- **HOW TO COMPLETE THIS TASK**
In the records below, find the line holding "Click the 000049 德赛电池 stock title" and the line holding "Task: Click the first". Set down both, with every line between them, exactly.

- **RECORDS**

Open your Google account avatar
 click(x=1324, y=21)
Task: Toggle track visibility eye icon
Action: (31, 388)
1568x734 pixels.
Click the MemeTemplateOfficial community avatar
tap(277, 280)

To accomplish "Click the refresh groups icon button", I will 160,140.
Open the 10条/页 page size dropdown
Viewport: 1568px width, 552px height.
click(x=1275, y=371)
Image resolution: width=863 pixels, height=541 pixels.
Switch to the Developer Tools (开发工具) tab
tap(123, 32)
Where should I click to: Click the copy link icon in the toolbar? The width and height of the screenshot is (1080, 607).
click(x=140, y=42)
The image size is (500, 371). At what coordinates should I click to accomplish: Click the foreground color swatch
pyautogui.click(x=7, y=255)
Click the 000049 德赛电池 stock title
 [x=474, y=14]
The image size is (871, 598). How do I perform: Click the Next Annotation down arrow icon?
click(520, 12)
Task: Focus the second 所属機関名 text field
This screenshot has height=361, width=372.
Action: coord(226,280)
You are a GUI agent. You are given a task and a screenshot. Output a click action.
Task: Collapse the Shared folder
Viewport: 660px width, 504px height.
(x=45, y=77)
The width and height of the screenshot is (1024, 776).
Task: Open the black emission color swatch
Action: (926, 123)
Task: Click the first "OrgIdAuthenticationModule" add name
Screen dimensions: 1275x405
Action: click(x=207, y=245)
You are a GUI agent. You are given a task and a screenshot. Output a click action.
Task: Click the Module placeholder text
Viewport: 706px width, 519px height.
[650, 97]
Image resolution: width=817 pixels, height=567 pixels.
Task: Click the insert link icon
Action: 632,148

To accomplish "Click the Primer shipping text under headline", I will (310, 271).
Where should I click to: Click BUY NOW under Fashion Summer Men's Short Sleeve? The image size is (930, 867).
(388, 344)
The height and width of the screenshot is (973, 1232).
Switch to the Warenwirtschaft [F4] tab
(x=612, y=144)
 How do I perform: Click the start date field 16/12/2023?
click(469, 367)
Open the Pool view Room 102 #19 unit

- **TASK RESPONSE**
Click the 000049 德赛电池 stock title
 [x=474, y=14]
The image size is (871, 598). How do I perform: Click the Next Annotation down arrow icon?
click(520, 12)
Task: Focus the second 所属機関名 text field
This screenshot has height=361, width=372.
Action: coord(226,280)
You are a GUI agent. You are given a task and a screenshot. Output a click action.
Task: Collapse the Shared folder
Viewport: 660px width, 504px height.
(x=45, y=77)
The width and height of the screenshot is (1024, 776).
Task: Open the black emission color swatch
Action: (926, 123)
Task: Click the first "OrgIdAuthenticationModule" add name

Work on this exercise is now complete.